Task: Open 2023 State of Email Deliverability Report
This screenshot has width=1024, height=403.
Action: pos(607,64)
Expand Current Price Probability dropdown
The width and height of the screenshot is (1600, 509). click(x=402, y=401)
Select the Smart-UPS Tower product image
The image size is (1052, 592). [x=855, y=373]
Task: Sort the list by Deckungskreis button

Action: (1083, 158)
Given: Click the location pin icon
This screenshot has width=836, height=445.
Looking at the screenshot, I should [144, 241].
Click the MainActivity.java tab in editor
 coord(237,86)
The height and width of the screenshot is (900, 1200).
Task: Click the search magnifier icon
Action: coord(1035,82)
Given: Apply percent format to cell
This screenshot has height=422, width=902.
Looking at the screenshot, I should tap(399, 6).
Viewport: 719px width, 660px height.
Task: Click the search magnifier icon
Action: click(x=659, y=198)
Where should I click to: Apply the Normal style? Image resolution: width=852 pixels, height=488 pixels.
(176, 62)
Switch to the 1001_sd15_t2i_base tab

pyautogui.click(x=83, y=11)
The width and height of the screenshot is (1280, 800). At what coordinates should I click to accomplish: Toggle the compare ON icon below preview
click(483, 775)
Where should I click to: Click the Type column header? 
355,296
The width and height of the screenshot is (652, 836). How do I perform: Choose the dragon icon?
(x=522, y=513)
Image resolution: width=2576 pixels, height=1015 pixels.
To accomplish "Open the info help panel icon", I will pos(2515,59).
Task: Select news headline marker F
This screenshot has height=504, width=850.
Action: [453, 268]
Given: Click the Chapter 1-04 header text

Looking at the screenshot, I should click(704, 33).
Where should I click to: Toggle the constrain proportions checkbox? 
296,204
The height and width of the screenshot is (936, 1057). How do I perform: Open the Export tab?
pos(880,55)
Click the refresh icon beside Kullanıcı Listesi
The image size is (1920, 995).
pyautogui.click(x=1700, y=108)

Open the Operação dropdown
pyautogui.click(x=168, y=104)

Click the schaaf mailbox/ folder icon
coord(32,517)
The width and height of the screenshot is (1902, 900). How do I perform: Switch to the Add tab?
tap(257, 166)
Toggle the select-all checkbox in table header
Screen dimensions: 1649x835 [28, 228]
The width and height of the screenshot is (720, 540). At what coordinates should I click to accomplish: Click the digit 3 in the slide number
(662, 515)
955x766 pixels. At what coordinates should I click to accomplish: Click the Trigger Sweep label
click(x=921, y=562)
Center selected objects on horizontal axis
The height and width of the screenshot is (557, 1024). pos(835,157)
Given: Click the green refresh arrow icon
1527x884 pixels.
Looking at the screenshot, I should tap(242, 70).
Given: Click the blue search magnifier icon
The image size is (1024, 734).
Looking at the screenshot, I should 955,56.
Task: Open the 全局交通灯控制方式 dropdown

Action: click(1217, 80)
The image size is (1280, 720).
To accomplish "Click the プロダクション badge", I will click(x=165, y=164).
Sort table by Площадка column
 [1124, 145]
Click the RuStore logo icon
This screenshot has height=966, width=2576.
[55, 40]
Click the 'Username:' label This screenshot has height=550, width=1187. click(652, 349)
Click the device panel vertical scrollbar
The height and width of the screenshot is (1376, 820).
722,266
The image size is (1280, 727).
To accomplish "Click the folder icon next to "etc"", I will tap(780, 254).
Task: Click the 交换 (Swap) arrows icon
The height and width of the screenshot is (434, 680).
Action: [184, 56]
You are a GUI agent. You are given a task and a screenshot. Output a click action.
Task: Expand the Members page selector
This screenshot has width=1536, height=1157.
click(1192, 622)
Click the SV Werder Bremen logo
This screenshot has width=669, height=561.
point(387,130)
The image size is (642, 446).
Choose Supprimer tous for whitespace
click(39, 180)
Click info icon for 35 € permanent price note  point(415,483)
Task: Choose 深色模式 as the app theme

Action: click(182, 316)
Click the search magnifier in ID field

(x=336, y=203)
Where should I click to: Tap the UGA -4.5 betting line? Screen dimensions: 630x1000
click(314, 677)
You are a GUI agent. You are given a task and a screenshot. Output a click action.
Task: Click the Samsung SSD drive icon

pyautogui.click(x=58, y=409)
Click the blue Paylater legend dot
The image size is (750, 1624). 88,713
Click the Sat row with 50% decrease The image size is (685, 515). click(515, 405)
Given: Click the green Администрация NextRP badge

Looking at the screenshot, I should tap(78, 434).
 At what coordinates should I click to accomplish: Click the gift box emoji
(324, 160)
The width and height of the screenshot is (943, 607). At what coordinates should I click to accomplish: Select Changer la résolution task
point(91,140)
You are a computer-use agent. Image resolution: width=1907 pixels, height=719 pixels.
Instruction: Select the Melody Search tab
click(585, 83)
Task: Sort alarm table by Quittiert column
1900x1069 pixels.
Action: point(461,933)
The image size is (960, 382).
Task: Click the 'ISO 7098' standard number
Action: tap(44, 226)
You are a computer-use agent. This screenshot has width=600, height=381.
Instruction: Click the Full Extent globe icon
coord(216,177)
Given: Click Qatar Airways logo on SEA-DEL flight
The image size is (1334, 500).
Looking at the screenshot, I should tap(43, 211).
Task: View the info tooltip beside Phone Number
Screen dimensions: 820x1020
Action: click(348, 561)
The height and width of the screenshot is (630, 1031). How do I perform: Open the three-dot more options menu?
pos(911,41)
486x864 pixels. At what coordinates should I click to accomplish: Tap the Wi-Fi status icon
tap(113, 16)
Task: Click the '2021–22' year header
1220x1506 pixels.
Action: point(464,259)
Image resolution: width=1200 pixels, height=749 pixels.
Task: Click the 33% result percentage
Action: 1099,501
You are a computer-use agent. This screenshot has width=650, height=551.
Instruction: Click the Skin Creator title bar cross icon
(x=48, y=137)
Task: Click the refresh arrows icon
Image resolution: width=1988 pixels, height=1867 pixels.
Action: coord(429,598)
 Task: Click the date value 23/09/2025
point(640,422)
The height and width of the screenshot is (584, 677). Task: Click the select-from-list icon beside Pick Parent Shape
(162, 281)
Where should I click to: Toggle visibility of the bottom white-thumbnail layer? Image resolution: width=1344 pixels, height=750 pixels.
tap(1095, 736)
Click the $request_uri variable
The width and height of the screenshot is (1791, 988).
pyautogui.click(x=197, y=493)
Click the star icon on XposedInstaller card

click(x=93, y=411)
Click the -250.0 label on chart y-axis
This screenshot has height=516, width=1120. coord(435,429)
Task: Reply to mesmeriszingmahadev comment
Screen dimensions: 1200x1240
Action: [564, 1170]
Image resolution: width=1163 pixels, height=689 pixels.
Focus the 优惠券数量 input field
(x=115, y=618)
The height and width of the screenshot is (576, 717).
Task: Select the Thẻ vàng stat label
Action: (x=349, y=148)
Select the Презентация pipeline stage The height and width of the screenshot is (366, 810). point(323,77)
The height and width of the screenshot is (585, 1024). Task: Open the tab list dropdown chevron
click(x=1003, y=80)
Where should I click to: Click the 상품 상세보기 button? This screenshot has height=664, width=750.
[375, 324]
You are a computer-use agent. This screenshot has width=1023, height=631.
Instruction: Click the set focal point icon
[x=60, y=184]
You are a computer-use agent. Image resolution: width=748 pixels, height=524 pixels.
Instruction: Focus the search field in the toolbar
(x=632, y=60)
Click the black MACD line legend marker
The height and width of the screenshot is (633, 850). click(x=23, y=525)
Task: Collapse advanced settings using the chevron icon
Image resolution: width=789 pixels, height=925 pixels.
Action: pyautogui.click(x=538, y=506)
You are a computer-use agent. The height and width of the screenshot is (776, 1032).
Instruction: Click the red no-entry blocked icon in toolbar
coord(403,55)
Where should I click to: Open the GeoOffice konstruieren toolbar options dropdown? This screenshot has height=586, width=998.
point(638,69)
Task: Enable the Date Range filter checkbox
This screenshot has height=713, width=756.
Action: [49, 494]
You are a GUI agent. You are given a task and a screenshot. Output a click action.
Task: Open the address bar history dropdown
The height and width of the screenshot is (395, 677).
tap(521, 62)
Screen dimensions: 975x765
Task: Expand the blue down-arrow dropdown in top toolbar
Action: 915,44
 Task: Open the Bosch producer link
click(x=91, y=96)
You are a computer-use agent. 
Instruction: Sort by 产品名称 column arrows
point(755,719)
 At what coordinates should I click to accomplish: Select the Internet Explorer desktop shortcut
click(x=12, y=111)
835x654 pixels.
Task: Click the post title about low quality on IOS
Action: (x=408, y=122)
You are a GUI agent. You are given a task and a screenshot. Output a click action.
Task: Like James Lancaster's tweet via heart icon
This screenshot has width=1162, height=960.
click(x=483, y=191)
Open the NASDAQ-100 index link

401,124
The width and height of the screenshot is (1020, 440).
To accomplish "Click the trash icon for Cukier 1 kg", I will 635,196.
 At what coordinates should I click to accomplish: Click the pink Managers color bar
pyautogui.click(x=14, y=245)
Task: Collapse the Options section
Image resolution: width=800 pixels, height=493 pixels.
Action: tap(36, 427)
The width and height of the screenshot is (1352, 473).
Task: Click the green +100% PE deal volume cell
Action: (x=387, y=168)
------------------------------
For each line above that includes "agent", make a copy.

You are a GUI agent. You are given a task and a screenshot. Output a click action.
You are a GUI agent. You are given a task and a screenshot. Output a click action.
You are a computer-use agent. Image resolution: width=1907 pixels, height=719 pixels.
You are a computer-use agent. This screenshot has width=600, height=381.
You are a computer-use agent. This screenshot has width=650, height=551.
You are a computer-use agent. This screenshot has width=1023, height=631.
You are a computer-use agent. Image resolution: width=748 pixels, height=524 pixels.
You are a computer-use agent. The height and width of the screenshot is (776, 1032).
You are a GUI agent. You are given a task and a screenshot. Output a click action.
You are a computer-use agent. 
You are a GUI agent. You are given a task and a screenshot. Output a click action.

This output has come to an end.